Urteil: Autofahrer haftet bei Parkvergehen für fremden Unfall
Falsch geparkt? Dann haften Sie für fremde Unfälle mit

Wer sein Auto ungünstig parkt, kann für einen fremden Unfall mithaften – selbst wenn ein anderer fährt. Das zeigt ein Autofahrer-Urteil des Amtsgerichts München. Alle Infos!
Bild: Christin Klose
- Thomas Reichel
Jeder kennt das: Die Parkplätze sind knapp, man dreht mehrfach Runden. Endlich entdeckt man eine freie Stelle am Straßenrand. Schnell rein da, wird schon passen. Keine Linien, kein Schild, kein Problem. Oder? Falsch gedacht! Denn wer sein Auto ungünstig abstellt, kann für einen Unfall in Mithaftung genommen werden – und muss ebenfalls zahlen, selbst wenn ein anderer fährt.
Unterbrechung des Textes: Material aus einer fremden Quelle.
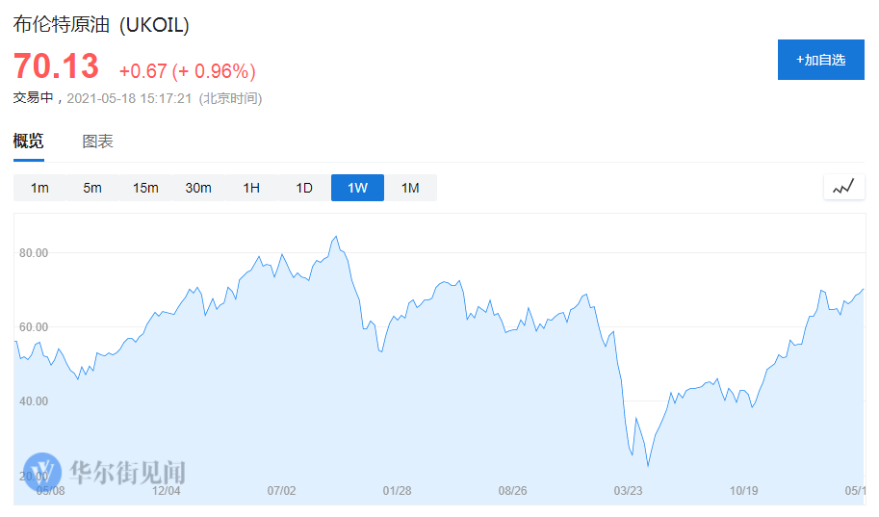This screenshot has width=879, height=517.
Task: Switch to 1D interval
Action: coord(304,188)

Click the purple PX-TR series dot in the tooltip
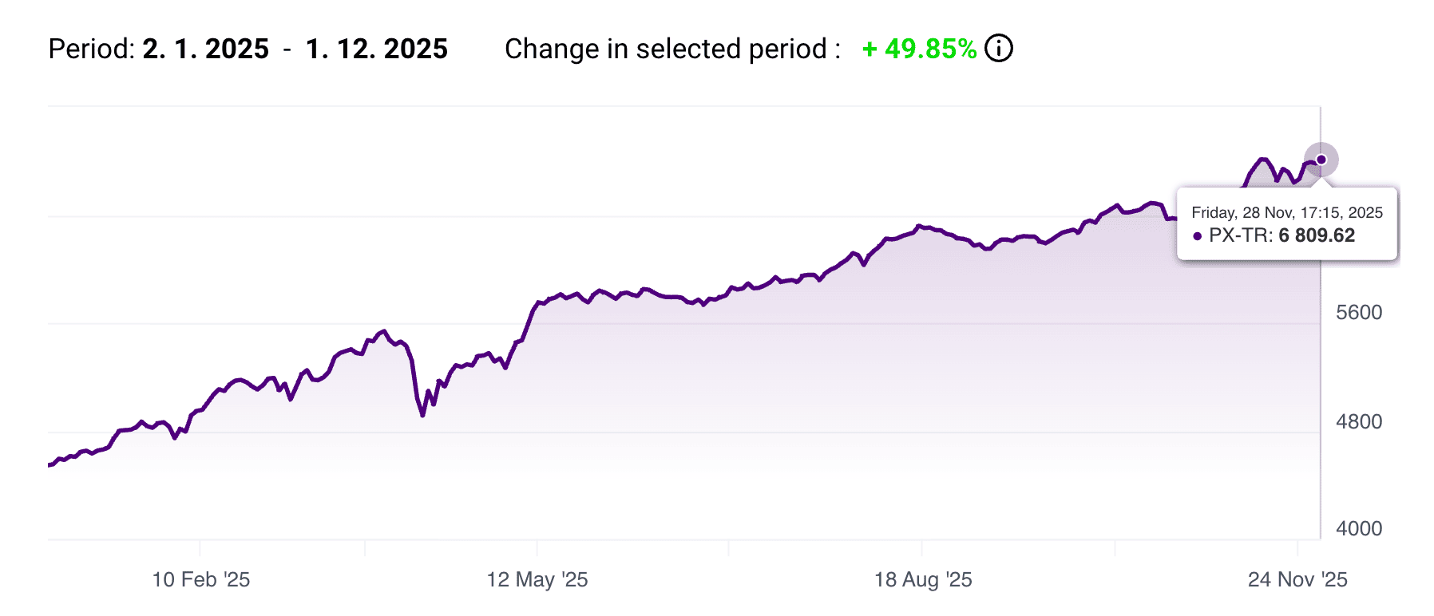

Genau das zeigt ein Urteil des Amtsgerichts München.
So verlief der Parkplatz-Crash
Der Fall spielt auf einem Schwimmbad-Parkplatz in Unterschleißheim (Bayern). Eine Autofahrerin stellte ihren Wagen am Ende einer Gasse ab. Allerdings so, dass andere die Spur nicht mehr normal nutzen konnten. Wer durchwollte, musste rund 30 Meter rückwärts rangieren. Bei einem dieser Manöver krachte es. Sachschaden: mehr als 6244 Euro.
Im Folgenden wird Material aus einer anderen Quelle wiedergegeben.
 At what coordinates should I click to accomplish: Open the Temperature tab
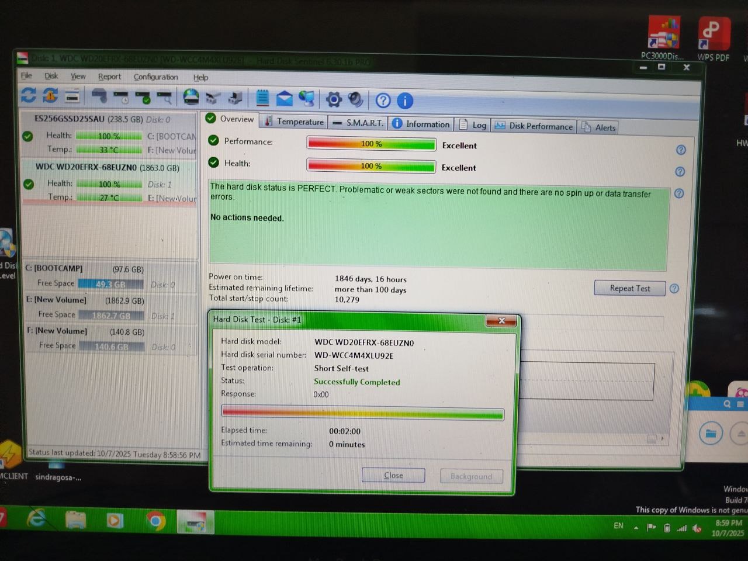294,122
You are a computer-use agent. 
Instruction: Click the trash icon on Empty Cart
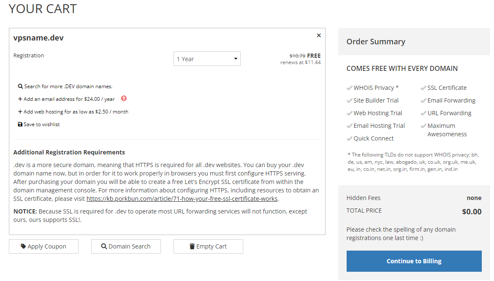pos(192,246)
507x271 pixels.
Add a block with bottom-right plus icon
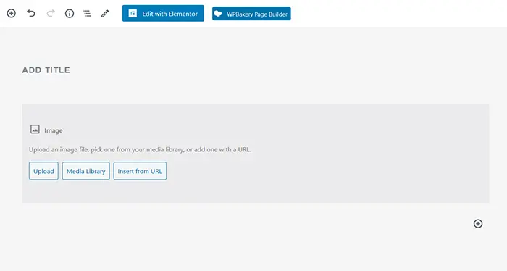pyautogui.click(x=478, y=223)
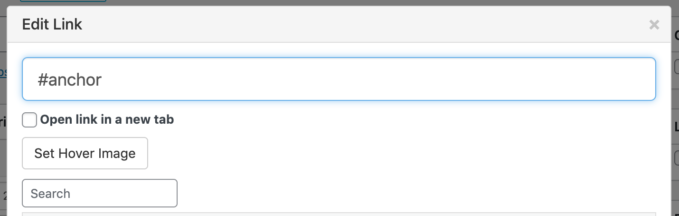Click the dialog header bar beside Edit Link
Image resolution: width=679 pixels, height=216 pixels.
coord(332,24)
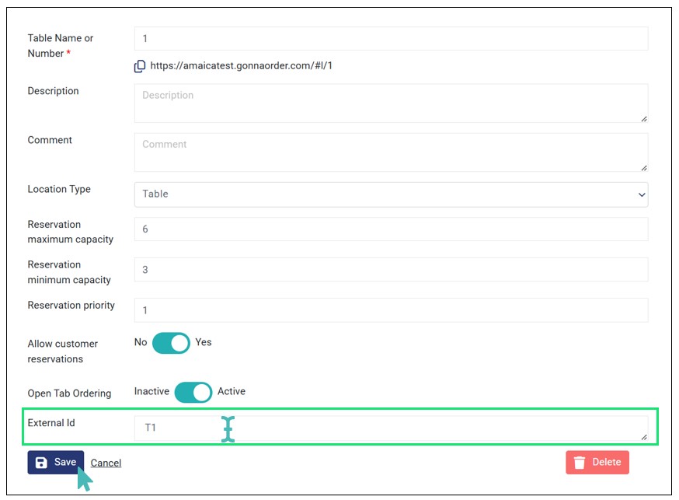
Task: Click the Location Type dropdown chevron
Action: (641, 194)
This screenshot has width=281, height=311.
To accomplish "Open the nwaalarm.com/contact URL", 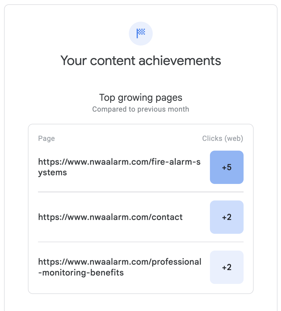I will coord(110,217).
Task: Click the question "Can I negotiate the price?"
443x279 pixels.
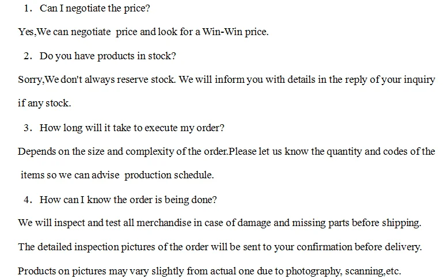Action: click(x=95, y=9)
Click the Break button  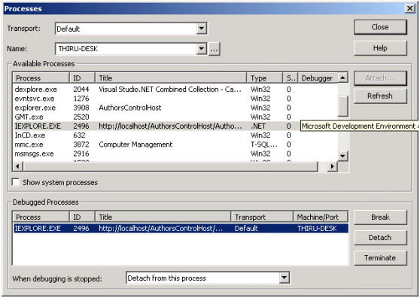click(380, 217)
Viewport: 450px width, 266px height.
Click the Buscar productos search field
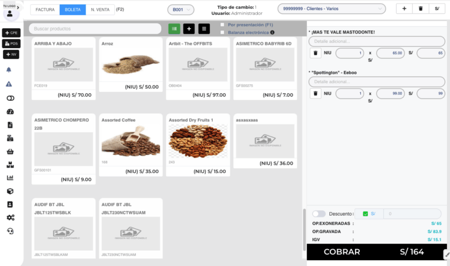(95, 29)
Die Versicherung der Unfallverursacherin zahlte aber nur rund 4120 Euro und kürzte den Rest, immerhin rund ein Drittel der Schadenssumme. Begründung: Das falsch abgestellte Auto habe den Unfall mitverursacht. Die Halterin klagte, schließlich habe es auf dem Parkplatz gar keine Markierungen gegeben. Also dürfe man doch parken, wo Platz ist. Oder?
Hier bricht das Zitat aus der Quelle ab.